The word "United" occurs in some lines of the listing. Copy those lines.

⟨

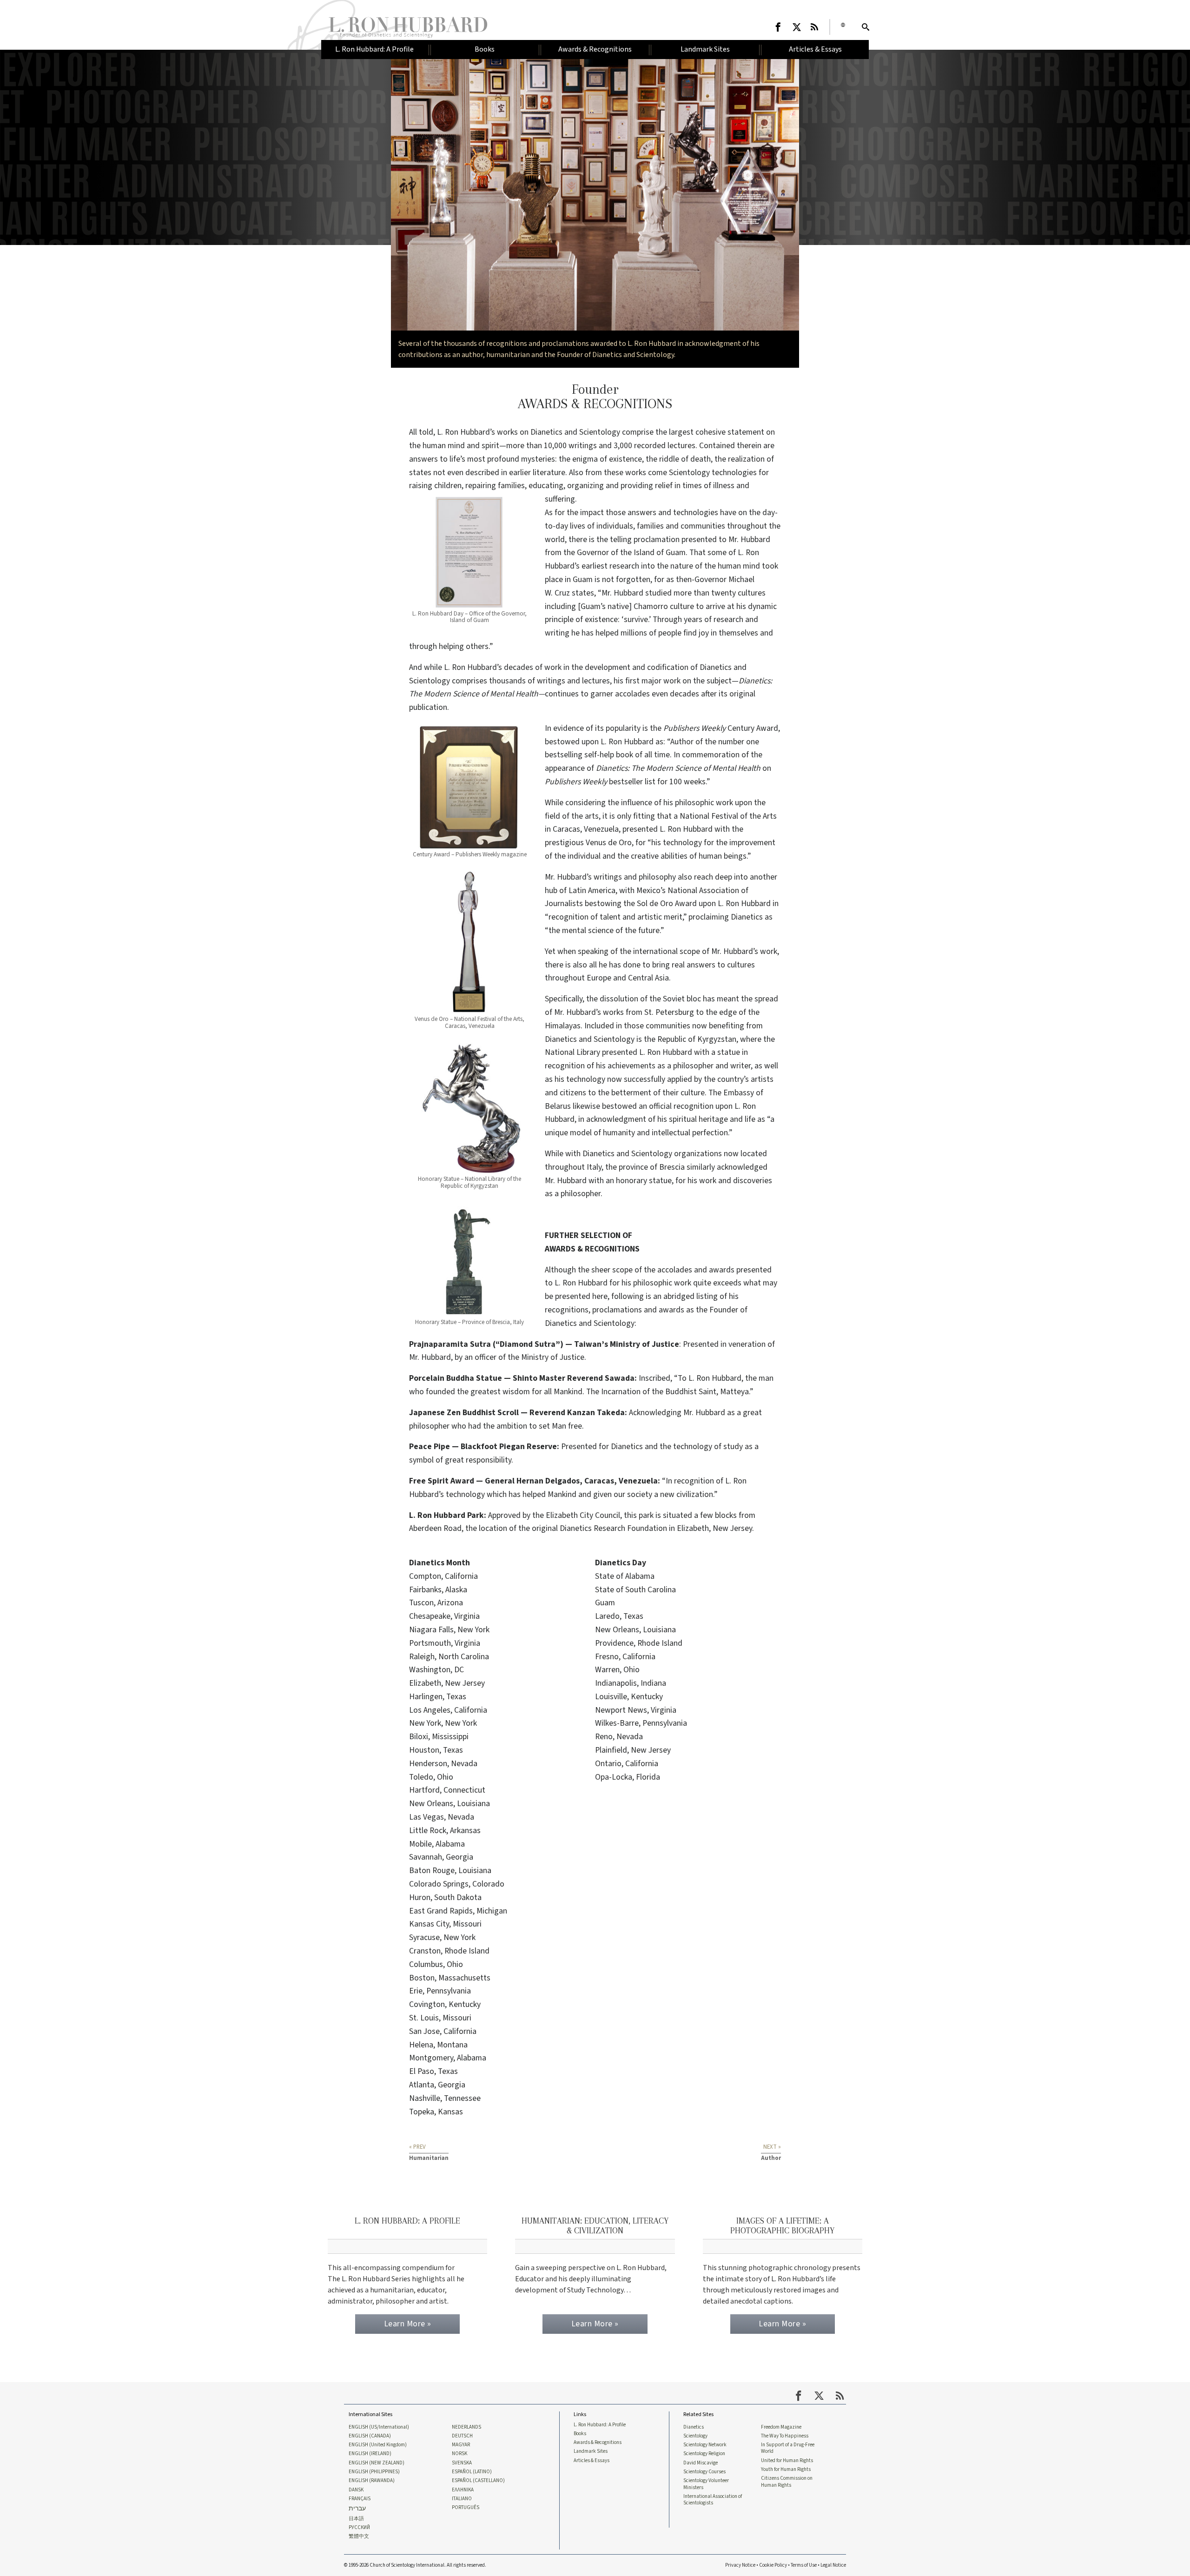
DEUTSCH (462, 2436)
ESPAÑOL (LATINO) (472, 2472)
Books (580, 2433)
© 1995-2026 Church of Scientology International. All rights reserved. (415, 2565)
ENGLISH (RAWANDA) (372, 2480)
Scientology (695, 2436)
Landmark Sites (591, 2451)
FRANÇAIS (359, 2499)
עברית (357, 2508)
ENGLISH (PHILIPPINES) (374, 2472)
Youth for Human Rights (786, 2469)
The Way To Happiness (784, 2436)
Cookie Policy (773, 2565)
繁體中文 (359, 2536)
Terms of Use (804, 2565)
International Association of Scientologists (712, 2499)
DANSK (356, 2490)
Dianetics (693, 2427)
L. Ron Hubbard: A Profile (600, 2425)
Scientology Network (705, 2445)
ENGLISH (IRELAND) (370, 2453)
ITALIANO (462, 2499)
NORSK (459, 2453)
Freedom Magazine (781, 2427)
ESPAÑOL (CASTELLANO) (478, 2480)
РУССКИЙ (359, 2527)
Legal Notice (833, 2565)
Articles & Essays (591, 2460)
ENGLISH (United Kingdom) (378, 2445)
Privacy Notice (740, 2565)
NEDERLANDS (466, 2427)
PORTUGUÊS (465, 2507)
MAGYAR (461, 2445)
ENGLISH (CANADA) (370, 2436)
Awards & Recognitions (597, 2442)
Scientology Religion (704, 2453)
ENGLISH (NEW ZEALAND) (376, 2463)
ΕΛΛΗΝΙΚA (463, 2490)
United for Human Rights (787, 2460)
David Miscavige (700, 2463)
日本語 (356, 2519)
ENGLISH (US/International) (379, 2427)
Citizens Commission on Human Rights (787, 2481)
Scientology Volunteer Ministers (706, 2483)
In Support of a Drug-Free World (787, 2448)
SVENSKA (462, 2463)
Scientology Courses (704, 2472)
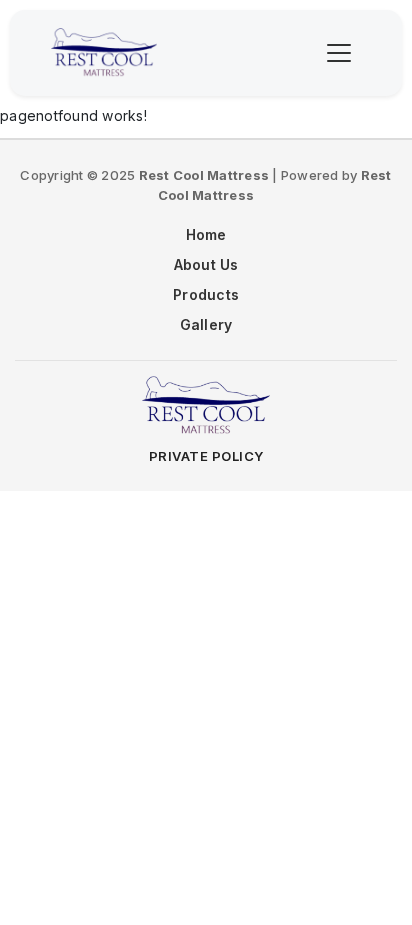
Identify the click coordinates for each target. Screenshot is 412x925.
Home (206, 234)
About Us (206, 264)
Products (206, 294)
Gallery (206, 324)
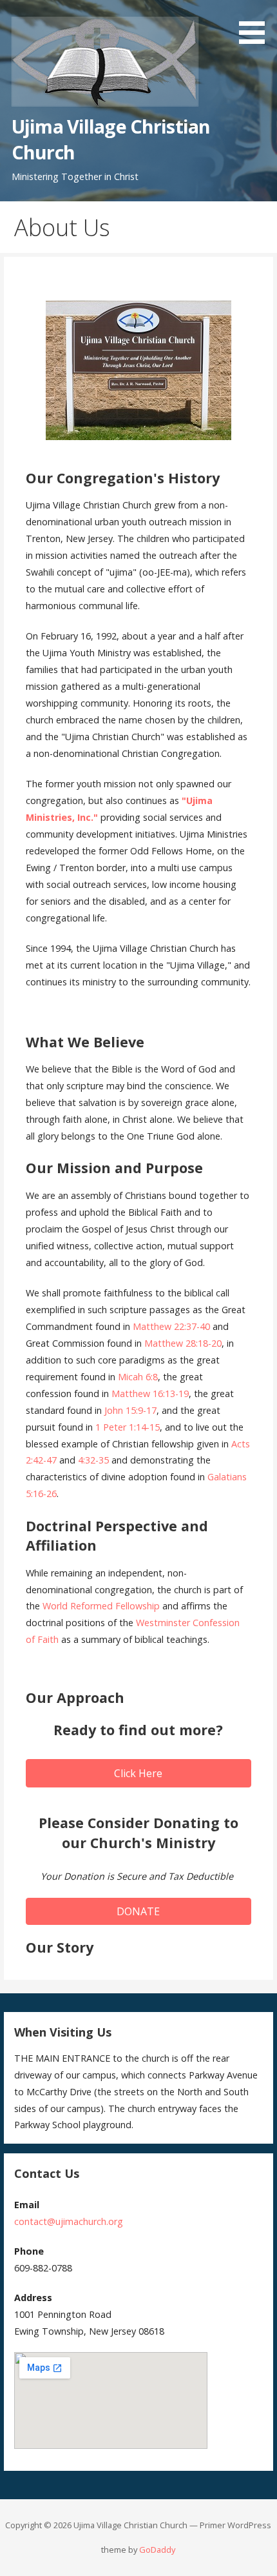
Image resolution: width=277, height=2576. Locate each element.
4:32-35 (93, 1460)
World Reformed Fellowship (101, 1606)
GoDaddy (157, 2549)
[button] (256, 24)
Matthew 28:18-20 (183, 1343)
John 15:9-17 (130, 1410)
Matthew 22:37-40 (171, 1326)
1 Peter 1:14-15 (127, 1427)
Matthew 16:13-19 (150, 1393)
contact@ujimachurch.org (68, 2221)
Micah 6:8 (138, 1377)
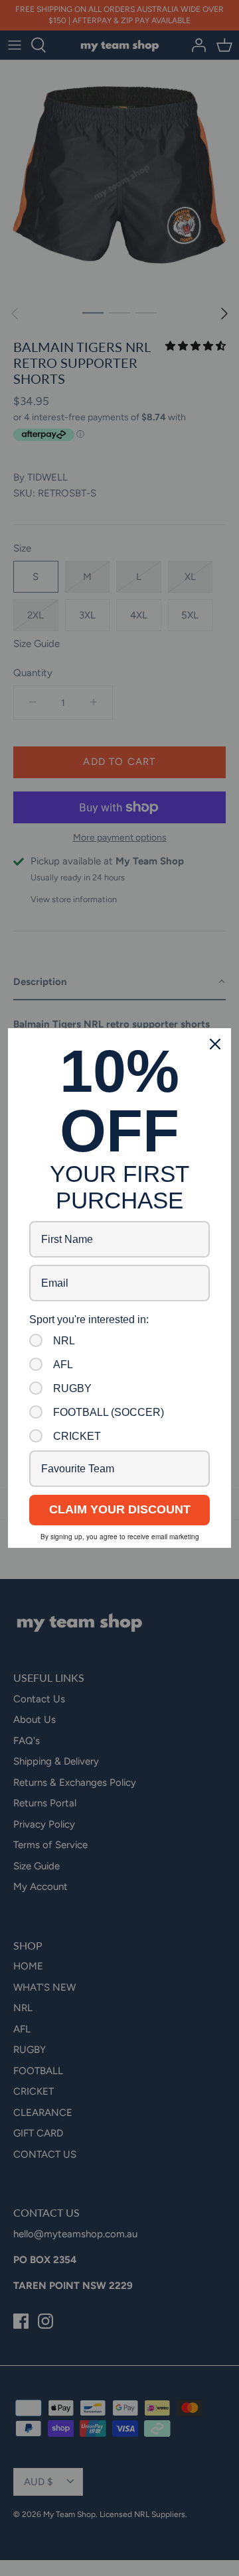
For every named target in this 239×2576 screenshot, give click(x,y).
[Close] (215, 1044)
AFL (63, 1364)
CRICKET (77, 1436)
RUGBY (72, 1388)
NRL (64, 1340)
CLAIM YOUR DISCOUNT (120, 1509)
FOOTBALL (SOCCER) (108, 1412)
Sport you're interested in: (89, 1319)
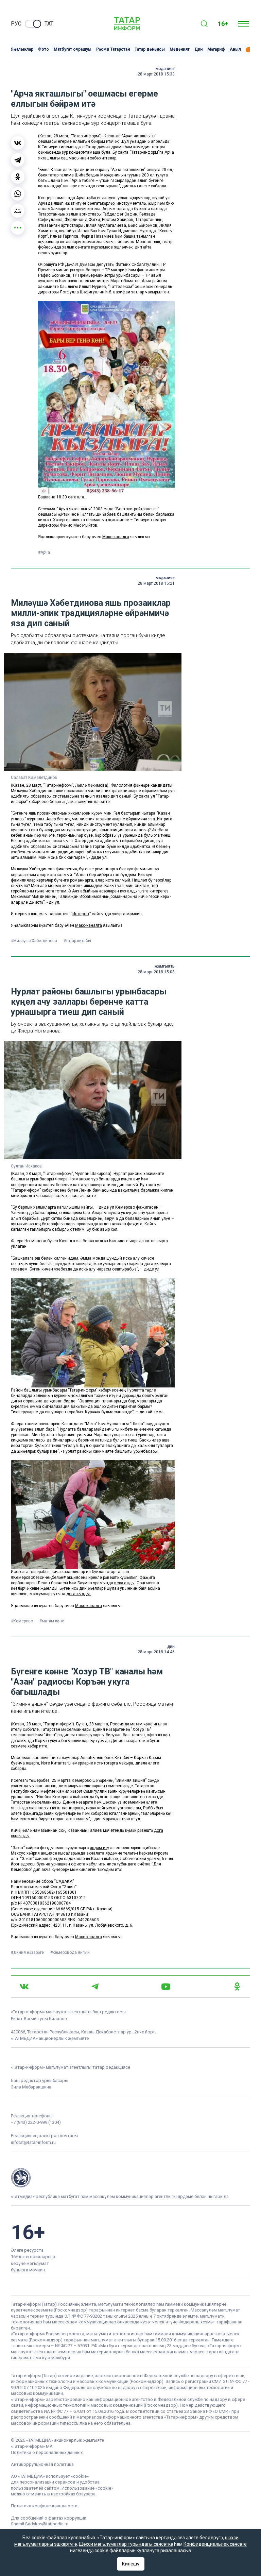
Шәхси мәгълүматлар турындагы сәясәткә (126, 2544)
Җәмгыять (165, 966)
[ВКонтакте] (17, 143)
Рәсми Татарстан (113, 49)
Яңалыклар (22, 49)
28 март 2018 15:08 (156, 972)
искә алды (124, 1583)
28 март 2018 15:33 (156, 74)
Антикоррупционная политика (42, 2464)
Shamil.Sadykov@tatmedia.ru (39, 2523)
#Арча (44, 552)
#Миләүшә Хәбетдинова (34, 940)
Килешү (130, 2563)
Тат (49, 23)
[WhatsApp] (17, 194)
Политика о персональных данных (47, 2452)
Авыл (235, 49)
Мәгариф (216, 49)
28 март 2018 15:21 (156, 583)
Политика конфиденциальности (44, 2505)
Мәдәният (180, 49)
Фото (43, 49)
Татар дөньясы (150, 49)
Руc (16, 23)
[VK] (24, 1987)
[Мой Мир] (17, 211)
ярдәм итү (99, 1847)
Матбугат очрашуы (72, 49)
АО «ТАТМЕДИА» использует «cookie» (50, 2476)
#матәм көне (51, 1621)
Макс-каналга (115, 536)
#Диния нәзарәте (28, 1952)
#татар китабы (77, 940)
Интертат (80, 913)
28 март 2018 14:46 (156, 1652)
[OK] (237, 1986)
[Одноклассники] (17, 177)
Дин (198, 49)
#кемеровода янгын (70, 1952)
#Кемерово (22, 1621)
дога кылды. (78, 1593)
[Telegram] (17, 160)
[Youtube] (166, 1986)
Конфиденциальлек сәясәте (215, 2544)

⟩

*Task solution*:
ENGLISH (United Kingdom) (378, 2445)
United for Human Rights (787, 2460)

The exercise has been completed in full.